What to produce: Transcribe exactly each line of the entries, from the opening line to the line with "Given: Click the bold letter A.", with both of those lines included.

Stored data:
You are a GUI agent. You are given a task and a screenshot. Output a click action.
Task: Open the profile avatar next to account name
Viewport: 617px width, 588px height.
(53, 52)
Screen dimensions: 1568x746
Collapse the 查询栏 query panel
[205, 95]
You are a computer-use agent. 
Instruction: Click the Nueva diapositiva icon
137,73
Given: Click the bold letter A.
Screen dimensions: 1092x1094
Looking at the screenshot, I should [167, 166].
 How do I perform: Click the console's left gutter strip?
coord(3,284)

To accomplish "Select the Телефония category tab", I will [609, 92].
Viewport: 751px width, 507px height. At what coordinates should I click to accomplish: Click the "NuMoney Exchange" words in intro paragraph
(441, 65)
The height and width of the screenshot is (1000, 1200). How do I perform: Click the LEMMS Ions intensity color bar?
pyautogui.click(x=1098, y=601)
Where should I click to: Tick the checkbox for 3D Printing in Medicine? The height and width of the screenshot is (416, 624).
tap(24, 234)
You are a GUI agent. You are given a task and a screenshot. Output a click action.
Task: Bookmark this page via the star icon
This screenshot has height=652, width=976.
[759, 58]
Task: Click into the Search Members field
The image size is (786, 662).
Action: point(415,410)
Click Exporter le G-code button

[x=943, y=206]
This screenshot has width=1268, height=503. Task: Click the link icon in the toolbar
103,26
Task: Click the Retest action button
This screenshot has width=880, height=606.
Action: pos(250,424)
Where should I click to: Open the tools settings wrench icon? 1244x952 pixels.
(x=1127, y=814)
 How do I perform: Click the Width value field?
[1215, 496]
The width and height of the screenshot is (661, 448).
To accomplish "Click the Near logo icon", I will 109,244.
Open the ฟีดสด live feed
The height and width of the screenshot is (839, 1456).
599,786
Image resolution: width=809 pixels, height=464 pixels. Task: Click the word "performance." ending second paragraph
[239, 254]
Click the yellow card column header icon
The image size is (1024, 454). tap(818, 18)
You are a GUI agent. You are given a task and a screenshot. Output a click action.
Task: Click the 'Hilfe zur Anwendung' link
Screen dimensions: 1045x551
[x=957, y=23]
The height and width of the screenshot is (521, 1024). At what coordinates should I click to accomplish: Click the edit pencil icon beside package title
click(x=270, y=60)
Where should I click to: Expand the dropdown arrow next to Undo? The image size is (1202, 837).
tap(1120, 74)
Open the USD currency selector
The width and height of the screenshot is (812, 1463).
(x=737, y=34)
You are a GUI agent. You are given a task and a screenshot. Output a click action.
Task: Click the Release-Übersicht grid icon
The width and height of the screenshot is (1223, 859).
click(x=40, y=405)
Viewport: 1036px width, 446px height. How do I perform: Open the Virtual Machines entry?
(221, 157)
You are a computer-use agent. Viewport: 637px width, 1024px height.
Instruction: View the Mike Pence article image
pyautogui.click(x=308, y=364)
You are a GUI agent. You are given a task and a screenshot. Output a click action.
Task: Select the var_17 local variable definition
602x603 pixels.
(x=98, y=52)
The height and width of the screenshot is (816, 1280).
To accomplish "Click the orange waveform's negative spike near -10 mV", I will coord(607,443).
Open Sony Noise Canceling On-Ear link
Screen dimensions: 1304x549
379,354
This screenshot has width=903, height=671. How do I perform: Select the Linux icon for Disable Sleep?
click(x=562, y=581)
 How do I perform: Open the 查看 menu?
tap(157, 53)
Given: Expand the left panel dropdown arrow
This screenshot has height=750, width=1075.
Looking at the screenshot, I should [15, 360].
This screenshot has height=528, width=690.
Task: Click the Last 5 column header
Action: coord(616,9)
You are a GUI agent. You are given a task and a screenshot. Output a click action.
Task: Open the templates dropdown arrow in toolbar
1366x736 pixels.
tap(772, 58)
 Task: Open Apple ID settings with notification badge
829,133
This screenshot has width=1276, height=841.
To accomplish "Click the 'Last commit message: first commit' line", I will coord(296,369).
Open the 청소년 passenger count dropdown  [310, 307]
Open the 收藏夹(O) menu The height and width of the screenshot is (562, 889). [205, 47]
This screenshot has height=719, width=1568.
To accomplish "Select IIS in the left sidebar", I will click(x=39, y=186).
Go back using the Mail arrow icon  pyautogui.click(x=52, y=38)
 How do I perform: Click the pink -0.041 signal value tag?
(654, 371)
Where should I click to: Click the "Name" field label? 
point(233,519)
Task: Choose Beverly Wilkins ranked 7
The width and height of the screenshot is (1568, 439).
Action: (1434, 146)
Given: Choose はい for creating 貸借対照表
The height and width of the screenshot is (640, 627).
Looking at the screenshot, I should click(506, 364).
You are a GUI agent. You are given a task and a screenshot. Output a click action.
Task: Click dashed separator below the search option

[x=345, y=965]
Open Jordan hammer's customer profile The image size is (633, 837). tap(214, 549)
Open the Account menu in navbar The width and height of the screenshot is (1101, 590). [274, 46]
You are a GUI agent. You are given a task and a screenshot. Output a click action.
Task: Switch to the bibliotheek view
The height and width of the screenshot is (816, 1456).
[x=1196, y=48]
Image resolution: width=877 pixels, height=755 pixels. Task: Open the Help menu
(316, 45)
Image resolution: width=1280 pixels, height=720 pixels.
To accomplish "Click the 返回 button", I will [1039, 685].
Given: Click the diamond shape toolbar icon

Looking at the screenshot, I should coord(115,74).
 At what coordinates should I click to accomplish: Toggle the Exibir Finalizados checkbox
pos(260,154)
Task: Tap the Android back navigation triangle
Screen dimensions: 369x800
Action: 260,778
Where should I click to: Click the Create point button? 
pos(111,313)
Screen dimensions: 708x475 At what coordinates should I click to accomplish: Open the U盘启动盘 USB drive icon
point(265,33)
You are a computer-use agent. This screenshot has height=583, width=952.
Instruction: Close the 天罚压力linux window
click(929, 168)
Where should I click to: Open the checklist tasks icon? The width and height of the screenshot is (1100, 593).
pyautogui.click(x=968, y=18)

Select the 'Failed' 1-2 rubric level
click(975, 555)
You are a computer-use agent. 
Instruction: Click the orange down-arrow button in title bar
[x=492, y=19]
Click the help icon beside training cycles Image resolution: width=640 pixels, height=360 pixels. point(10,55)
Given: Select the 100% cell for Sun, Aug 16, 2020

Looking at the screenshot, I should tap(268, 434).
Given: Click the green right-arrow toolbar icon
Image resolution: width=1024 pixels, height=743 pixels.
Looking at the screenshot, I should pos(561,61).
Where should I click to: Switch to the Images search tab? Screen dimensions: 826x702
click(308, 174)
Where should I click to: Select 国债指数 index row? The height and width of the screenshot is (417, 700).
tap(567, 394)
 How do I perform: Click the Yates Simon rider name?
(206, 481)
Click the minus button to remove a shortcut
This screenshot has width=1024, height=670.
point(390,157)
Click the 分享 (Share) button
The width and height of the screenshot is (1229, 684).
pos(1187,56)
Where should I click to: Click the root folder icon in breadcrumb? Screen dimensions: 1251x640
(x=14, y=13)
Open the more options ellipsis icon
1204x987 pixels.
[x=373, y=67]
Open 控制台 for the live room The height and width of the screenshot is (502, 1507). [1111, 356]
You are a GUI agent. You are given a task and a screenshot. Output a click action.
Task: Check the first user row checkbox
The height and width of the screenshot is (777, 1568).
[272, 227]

Worked solution:
You are a GUI agent. You are given a task and a screenshot. Output a click action.
Task: Open the profile avatar next to account name
Viewport: 617px width, 588px height.
(53, 52)
Screen dimensions: 1568x746
Collapse the 查询栏 query panel
[205, 95]
You are a computer-use agent. 
Instruction: Click the Nueva diapositiva icon
137,73
Given: Click the bold letter A.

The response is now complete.